What’s especially unique is that it is one of the few lines that will let you bring on beer, liquor, or wine/champagne with you as you board. Keep in mind that you will have to pay a corkage fee if you want to drink your beverage in public areas of the ship.

According to the website: “Azamara Club Cruises offers a wide selection of international liquors, beer and fine wines onboard. You may bring your own favorite liquor, beer or wine for private consumption in your suite or stateroom. If you wish to consume your liquor, beer or wine in any shipboard restaurant, bar or dining venue, each bottle is subject to a corkage fee of $10.”

No specific quantity limits were mentioned about how many bottles you could bring.

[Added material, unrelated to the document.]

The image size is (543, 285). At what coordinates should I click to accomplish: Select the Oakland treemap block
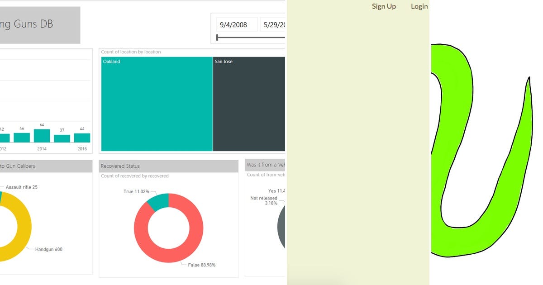click(157, 104)
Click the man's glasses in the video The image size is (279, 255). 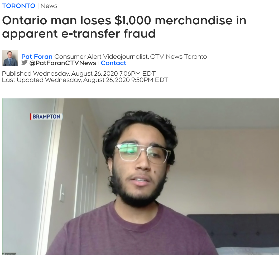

Alcohol Allowed: Liquor, Beer, Wine, Champagne. No limits mentioned. Source

Carnival Alcohol Policy

One of the most popular cruise lines in the world, Carnival’s alcohol policy is in line with what you usually find on mass-market lines.

Carnival allows you to bring on one 750 ml bottle of wine or champagne, per adult 21 years or older. The bottle must be sealed and unopened. All other alcohol — including beer and spirits — are not allowed and will be confiscated.

A corkage fee of $15 applies for each bottle if you decide to drink it in the dining room, bar, or another restaurant. There’s no fee for drinking it in your cabin.

Alcohol Allowed: One bottle of wine/champagne for each adult on embarkation day. Source

Celebrity Cruises Alcohol Policy

Like most cruise lines, things like beer and liquor are not allowed to be brought with you on embarkation day. Celebrity says plainly that “Guests are not permitted to bring alcoholic beverages onboard.”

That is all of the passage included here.